---- RECORDS TO USE
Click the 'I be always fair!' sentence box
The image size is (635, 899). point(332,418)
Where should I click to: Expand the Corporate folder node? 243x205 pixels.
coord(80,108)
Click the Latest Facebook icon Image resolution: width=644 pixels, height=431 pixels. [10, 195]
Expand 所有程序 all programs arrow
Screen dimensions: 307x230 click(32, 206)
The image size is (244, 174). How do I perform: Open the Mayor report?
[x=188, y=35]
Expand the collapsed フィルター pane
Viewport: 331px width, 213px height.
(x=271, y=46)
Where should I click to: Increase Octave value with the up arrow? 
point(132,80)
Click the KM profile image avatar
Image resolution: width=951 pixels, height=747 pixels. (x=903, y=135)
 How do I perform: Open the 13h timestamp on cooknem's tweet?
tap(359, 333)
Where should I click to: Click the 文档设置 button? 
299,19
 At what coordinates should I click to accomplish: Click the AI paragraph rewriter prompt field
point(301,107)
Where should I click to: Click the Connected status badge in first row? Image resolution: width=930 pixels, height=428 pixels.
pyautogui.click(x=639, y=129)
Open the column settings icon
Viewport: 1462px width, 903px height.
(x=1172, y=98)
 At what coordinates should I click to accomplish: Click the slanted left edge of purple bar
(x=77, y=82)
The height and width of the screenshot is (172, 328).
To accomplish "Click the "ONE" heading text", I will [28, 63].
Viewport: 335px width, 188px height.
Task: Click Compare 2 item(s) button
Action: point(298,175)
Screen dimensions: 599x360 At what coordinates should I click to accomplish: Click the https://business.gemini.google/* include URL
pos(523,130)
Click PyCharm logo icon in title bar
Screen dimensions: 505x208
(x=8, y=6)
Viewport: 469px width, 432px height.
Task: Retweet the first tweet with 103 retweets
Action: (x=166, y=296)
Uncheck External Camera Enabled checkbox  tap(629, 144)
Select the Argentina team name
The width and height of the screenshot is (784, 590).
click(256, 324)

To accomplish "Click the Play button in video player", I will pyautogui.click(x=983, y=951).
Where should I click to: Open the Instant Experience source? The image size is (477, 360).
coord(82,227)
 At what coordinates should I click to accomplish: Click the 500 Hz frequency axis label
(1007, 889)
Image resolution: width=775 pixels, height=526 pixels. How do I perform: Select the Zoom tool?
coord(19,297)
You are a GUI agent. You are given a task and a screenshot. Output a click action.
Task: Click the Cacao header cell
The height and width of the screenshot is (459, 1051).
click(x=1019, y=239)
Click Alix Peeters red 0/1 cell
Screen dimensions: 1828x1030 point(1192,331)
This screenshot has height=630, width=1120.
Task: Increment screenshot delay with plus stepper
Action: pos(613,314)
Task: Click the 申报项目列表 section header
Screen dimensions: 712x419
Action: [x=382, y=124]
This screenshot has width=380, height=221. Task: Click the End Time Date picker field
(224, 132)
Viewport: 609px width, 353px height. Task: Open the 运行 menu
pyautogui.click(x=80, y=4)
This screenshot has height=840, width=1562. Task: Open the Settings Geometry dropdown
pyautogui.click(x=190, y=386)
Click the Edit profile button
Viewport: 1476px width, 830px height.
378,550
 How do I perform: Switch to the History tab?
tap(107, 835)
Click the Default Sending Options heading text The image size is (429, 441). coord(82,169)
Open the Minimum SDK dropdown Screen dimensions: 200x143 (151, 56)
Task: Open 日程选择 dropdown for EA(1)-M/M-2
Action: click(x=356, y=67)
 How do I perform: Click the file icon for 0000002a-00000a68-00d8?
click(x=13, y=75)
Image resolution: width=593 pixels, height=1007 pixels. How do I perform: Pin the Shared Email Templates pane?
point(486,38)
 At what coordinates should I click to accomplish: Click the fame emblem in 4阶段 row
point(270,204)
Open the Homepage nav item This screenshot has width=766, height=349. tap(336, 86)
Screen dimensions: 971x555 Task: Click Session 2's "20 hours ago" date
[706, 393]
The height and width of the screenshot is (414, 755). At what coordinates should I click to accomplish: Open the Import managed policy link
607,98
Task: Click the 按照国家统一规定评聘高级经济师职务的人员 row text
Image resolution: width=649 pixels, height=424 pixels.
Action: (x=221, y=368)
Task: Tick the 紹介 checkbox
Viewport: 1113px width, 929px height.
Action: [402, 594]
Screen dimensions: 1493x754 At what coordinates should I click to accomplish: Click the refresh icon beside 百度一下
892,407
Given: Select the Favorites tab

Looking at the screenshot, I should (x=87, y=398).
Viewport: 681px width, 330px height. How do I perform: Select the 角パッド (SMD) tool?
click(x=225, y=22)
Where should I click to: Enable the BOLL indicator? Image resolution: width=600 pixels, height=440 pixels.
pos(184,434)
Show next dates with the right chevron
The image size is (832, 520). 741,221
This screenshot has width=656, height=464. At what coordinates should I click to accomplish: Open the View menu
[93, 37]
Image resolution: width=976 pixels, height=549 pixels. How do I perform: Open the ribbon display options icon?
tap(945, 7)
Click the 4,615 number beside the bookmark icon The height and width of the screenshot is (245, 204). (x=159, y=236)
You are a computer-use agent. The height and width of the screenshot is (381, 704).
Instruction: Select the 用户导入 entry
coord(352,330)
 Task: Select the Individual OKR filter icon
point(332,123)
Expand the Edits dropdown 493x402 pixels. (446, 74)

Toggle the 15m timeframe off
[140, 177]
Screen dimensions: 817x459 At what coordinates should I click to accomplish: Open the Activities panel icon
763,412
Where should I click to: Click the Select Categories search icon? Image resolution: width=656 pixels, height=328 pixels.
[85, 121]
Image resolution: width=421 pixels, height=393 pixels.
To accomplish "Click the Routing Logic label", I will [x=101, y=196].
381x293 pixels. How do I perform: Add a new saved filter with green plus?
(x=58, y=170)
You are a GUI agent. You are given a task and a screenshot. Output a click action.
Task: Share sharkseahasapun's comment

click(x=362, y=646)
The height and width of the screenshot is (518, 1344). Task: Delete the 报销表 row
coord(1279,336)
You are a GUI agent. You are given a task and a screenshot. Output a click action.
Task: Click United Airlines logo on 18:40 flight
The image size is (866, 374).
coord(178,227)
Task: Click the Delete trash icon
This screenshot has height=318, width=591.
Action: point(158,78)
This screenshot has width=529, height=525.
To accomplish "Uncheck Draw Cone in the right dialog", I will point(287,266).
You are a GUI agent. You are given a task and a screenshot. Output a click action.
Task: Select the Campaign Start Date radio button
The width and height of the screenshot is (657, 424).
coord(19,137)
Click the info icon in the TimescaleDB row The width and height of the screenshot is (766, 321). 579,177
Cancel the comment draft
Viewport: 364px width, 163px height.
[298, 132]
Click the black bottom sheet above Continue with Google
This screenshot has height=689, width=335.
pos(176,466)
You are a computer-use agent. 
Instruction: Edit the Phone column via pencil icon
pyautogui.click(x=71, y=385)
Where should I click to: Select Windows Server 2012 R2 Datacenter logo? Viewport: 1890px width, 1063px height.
--------
[WHAT IS BEING ASKED]
Present every line of the items above as a numbered list, skipping any blank lines.

[RESULT OF THE TASK]
1. Click the 'I be always fair!' sentence box
2. The image size is (635, 899). point(332,418)
3. Where should I click to: Expand the Corporate folder node? 243x205 pixels.
4. coord(80,108)
5. Click the Latest Facebook icon Image resolution: width=644 pixels, height=431 pixels. [10, 195]
6. Expand 所有程序 all programs arrow
7. Screen dimensions: 307x230 click(32, 206)
8. The image size is (244, 174). How do I perform: Open the Mayor report?
9. [x=188, y=35]
10. Expand the collapsed フィルター pane
11. Viewport: 331px width, 213px height.
12. (x=271, y=46)
13. Where should I click to: Increase Octave value with the up arrow? 
14. point(132,80)
15. Click the KM profile image avatar
16. Image resolution: width=951 pixels, height=747 pixels. (x=903, y=135)
17.  How do I perform: Open the 13h timestamp on cooknem's tweet?
18. tap(359, 333)
19. Where should I click to: Click the 文档设置 button? 
20. 299,19
21.  At what coordinates should I click to accomplish: Click the AI paragraph rewriter prompt field
22. point(301,107)
23. Where should I click to: Click the Connected status badge in first row? Image resolution: width=930 pixels, height=428 pixels.
24. pyautogui.click(x=639, y=129)
25. Open the column settings icon
26. Viewport: 1462px width, 903px height.
27. (x=1172, y=98)
28.  At what coordinates should I click to accomplish: Click the slanted left edge of purple bar
29. (x=77, y=82)
30. The height and width of the screenshot is (172, 328).
31. To accomplish "Click the "ONE" heading text", I will [28, 63].
32. Viewport: 335px width, 188px height.
33. Task: Click Compare 2 item(s) button
34. Action: point(298,175)
35. Screen dimensions: 599x360 At what coordinates should I click to accomplish: Click the https://business.gemini.google/* include URL
36. pos(523,130)
37. Click PyCharm logo icon in title bar
38. Screen dimensions: 505x208
39. (x=8, y=6)
40. Viewport: 469px width, 432px height.
41. Task: Retweet the first tweet with 103 retweets
42. Action: (x=166, y=296)
43. Uncheck External Camera Enabled checkbox  tap(629, 144)
44. Select the Argentina team name
45. The width and height of the screenshot is (784, 590).
46. click(256, 324)
47. To accomplish "Click the Play button in video player", I will pyautogui.click(x=983, y=951).
48. Where should I click to: Open the Instant Experience source? The image size is (477, 360).
49. coord(82,227)
50.  At what coordinates should I click to accomplish: Click the 500 Hz frequency axis label
51. (1007, 889)
52. Image resolution: width=775 pixels, height=526 pixels. How do I perform: Select the Zoom tool?
53. coord(19,297)
54. You are a GUI agent. You are given a task and a screenshot. Output a click action.
55. Task: Click the Cacao header cell
56. The height and width of the screenshot is (459, 1051).
57. click(x=1019, y=239)
58. Click Alix Peeters red 0/1 cell
59. Screen dimensions: 1828x1030 point(1192,331)
60. This screenshot has height=630, width=1120.
61. Task: Increment screenshot delay with plus stepper
62. Action: pos(613,314)
63. Task: Click the 申报项目列表 section header
64. Screen dimensions: 712x419
65. Action: [x=382, y=124]
66. This screenshot has width=380, height=221. Task: Click the End Time Date picker field
67. (224, 132)
68. Viewport: 609px width, 353px height. Task: Open the 运行 menu
69. pyautogui.click(x=80, y=4)
70. This screenshot has height=840, width=1562. Task: Open the Settings Geometry dropdown
71. pyautogui.click(x=190, y=386)
72. Click the Edit profile button
73. Viewport: 1476px width, 830px height.
74. 378,550
75.  How do I perform: Switch to the History tab?
76. tap(107, 835)
77. Click the Default Sending Options heading text The image size is (429, 441). coord(82,169)
78. Open the Minimum SDK dropdown Screen dimensions: 200x143 (151, 56)
79. Task: Open 日程选择 dropdown for EA(1)-M/M-2
80. Action: click(x=356, y=67)
81.  How do I perform: Click the file icon for 0000002a-00000a68-00d8?
82. click(x=13, y=75)
83. Image resolution: width=593 pixels, height=1007 pixels. How do I perform: Pin the Shared Email Templates pane?
84. point(486,38)
85.  At what coordinates should I click to accomplish: Click the fame emblem in 4阶段 row
86. point(270,204)
87. Open the Homepage nav item This screenshot has width=766, height=349. tap(336, 86)
88. Screen dimensions: 971x555 Task: Click Session 2's "20 hours ago" date
89. [706, 393]
90. The height and width of the screenshot is (414, 755). At what coordinates should I click to accomplish: Open the Import managed policy link
91. 607,98
92. Task: Click the 按照国家统一规定评聘高级经济师职务的人员 row text
93. Image resolution: width=649 pixels, height=424 pixels.
94. Action: (x=221, y=368)
95. Task: Tick the 紹介 checkbox
96. Viewport: 1113px width, 929px height.
97. Action: [402, 594]
98. Screen dimensions: 1493x754 At what coordinates should I click to accomplish: Click the refresh icon beside 百度一下
99. 892,407
100. Given: Select the Favorites tab
101. Looking at the screenshot, I should (x=87, y=398).
102. Viewport: 681px width, 330px height. How do I perform: Select the 角パッド (SMD) tool?
103. click(x=225, y=22)
104. Where should I click to: Enable the BOLL indicator? Image resolution: width=600 pixels, height=440 pixels.
105. pos(184,434)
106. Show next dates with the right chevron
107. The image size is (832, 520). 741,221
108. This screenshot has width=656, height=464. At what coordinates should I click to accomplish: Open the View menu
109. [93, 37]
110. Image resolution: width=976 pixels, height=549 pixels. How do I perform: Open the ribbon display options icon?
111. tap(945, 7)
112. Click the 4,615 number beside the bookmark icon The height and width of the screenshot is (245, 204). (x=159, y=236)
113. You are a computer-use agent. The height and width of the screenshot is (381, 704).
114. Instruction: Select the 用户导入 entry
115. coord(352,330)
116.  Task: Select the Individual OKR filter icon
117. point(332,123)
118. Expand the Edits dropdown 493x402 pixels. (446, 74)
119. Toggle the 15m timeframe off
120. [140, 177]
121. Screen dimensions: 817x459 At what coordinates should I click to accomplish: Open the Activities panel icon
122. 763,412
123. Where should I click to: Click the Select Categories search icon? Image resolution: width=656 pixels, height=328 pixels.
124. [85, 121]
125. Image resolution: width=421 pixels, height=393 pixels.
126. To accomplish "Click the Routing Logic label", I will [x=101, y=196].
127. 381x293 pixels. How do I perform: Add a new saved filter with green plus?
128. (x=58, y=170)
129. You are a GUI agent. You are given a task and a screenshot. Output a click action.
130. Task: Share sharkseahasapun's comment
131. click(x=362, y=646)
132. The height and width of the screenshot is (518, 1344). Task: Delete the 报销表 row
133. coord(1279,336)
134. You are a GUI agent. You are given a task and a screenshot. Output a click action.
135. Task: Click United Airlines logo on 18:40 flight
136. The image size is (866, 374).
137. coord(178,227)
138. Task: Click the Delete trash icon
139. This screenshot has height=318, width=591.
140. Action: point(158,78)
141. This screenshot has width=529, height=525.
142. To accomplish "Uncheck Draw Cone in the right dialog", I will point(287,266).
143. You are a GUI agent. You are given a task and a screenshot. Output a click action.
144. Task: Select the Campaign Start Date radio button
145. The width and height of the screenshot is (657, 424).
146. coord(19,137)
147. Click the info icon in the TimescaleDB row The width and height of the screenshot is (766, 321). 579,177
148. Cancel the comment draft
149. Viewport: 364px width, 163px height.
150. [298, 132]
151. Click the black bottom sheet above Continue with Google
152. This screenshot has height=689, width=335.
153. pos(176,466)
154. You are a computer-use agent. 
155. Instruction: Edit the Phone column via pencil icon
156. pyautogui.click(x=71, y=385)
157. Where should I click to: Select Windows Server 2012 R2 Datacenter logo? Viewport: 1890px width, 1063px height.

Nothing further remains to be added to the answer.